**Excerpted text**:
The first question is a way of understanding the primacy of URLs on the web. Amber wrote about her research. The second question was getting at an understanding of HTTP. Amber wrote about that too. The third and current question is about state on the web. I’m looking forward to reading a write-up of that soon.

We’re still figuring out this whole mentorship thing but I think this balance of research and exercises is working out well.

Amber

I really enjoyed teaching in Porto last week. It was like having a week-long series of CodeBar sessions.

Whenever I’m teaching at CodeBar, I like to be paired up with people who are just starting out. There’s something about explaining the web and HTML from first principles that I really like. And people often have lots and lots of questions that I enjoy answering (if I can). At CodeBar—and at The New Digital School—I found myself saying “Great question!” multiple times. The really great questions are the ones that I respond to with “I don’t know …let’s find out!”

CodeBar is always a very rewarding experience for me. It has given me the opportunity to try teaching. And having tried it, I can now safely say that I like it. It’s also a great chance to meet people from all walks of life. It gets me out of my bubble.

I can’t remember when I was first paired up with Amber at CodeBar. It must have been sometime last year. I do remember that she had lots of great questions—at some point I found myself explaining how hexadecimal colours work.

I was impressed with Amber’s eagerness to learn. I also liked that she was making her own website. I told her about Homebrew Website Club and she started coming along to that (along with other CodeBar people like Cassie and Alice).

**Exercise instructions**:
**1.** Extract from the post about teaching at CodeBar everything from "The first question" down to "working out well.".
**2.** Answer these questions from the post about teaching at CodeBar:
(a) What is the third question about?
(b) Where did the writer teach last week?
(c) Which other CodeBar people began coming to Homebrew Website Club along with Amber?
None of the lines collected here are needed.

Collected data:
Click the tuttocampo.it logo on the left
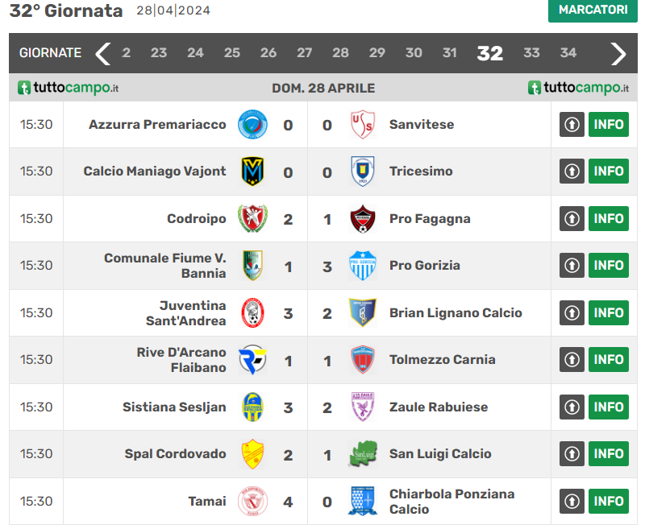Screen dimensions: 645x529 68,88
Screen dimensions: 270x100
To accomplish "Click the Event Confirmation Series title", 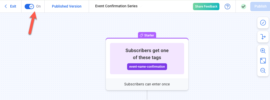I will (116, 6).
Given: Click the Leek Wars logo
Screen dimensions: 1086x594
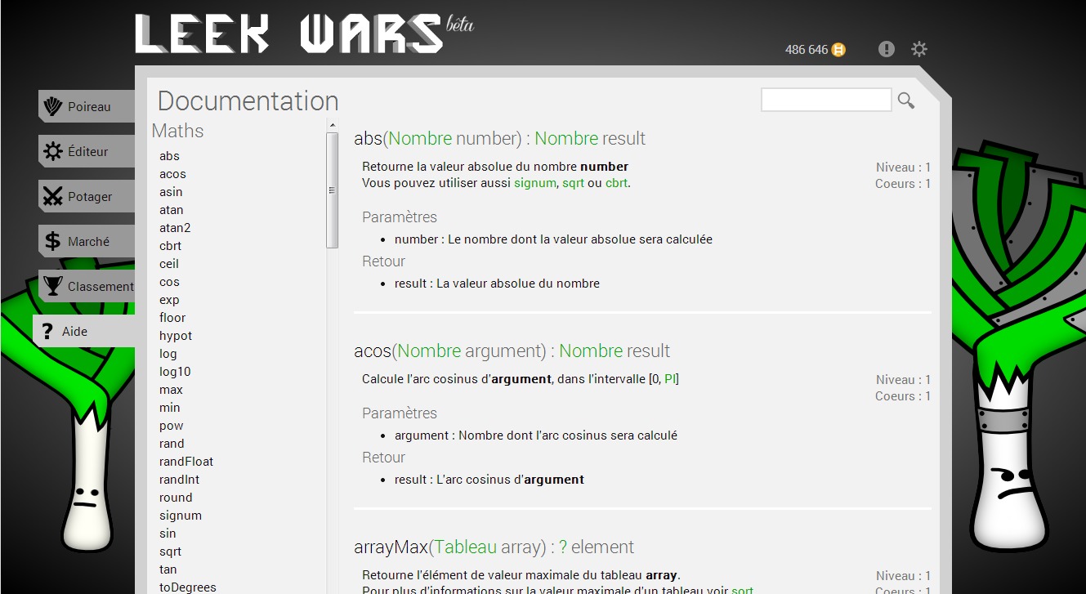Looking at the screenshot, I should click(x=290, y=34).
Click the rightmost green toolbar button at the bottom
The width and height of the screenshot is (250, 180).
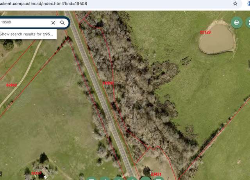coord(159,178)
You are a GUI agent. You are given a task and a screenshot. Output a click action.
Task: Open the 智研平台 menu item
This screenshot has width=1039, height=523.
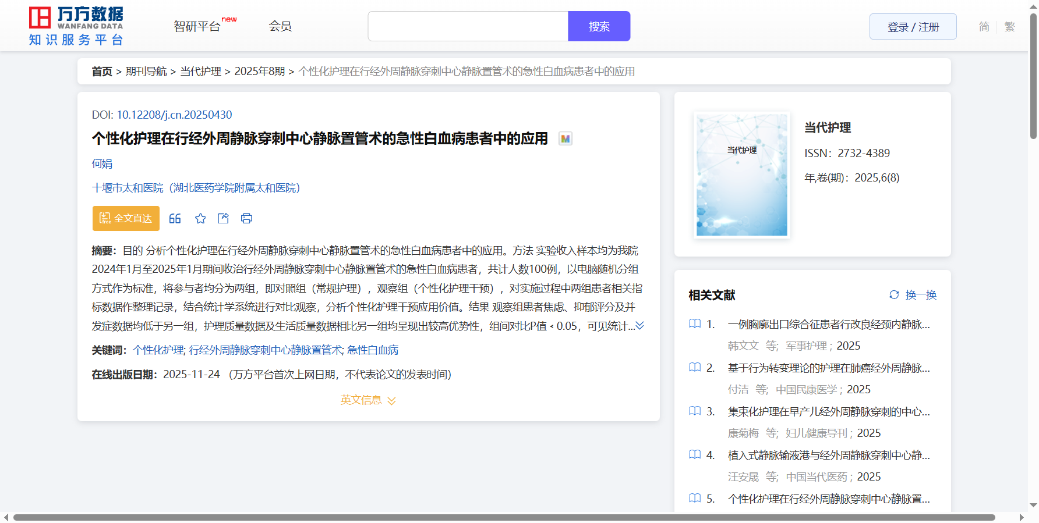197,27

**Solutions to each task**:
**1.**
The first question is a way of understanding the primacy of URLs on the web. Amber wrote about her research. The second question was getting at an understanding of HTTP. Amber wrote about that too. The third and current question is about state on the web. I’m looking forward to reading a write-up of that soon.

We’re still figuring out this whole mentorship thing but I think this balance of research and exercises is working out well.

**2.**
(a) State on the web
(b) Porto
(c) Cassie and Alice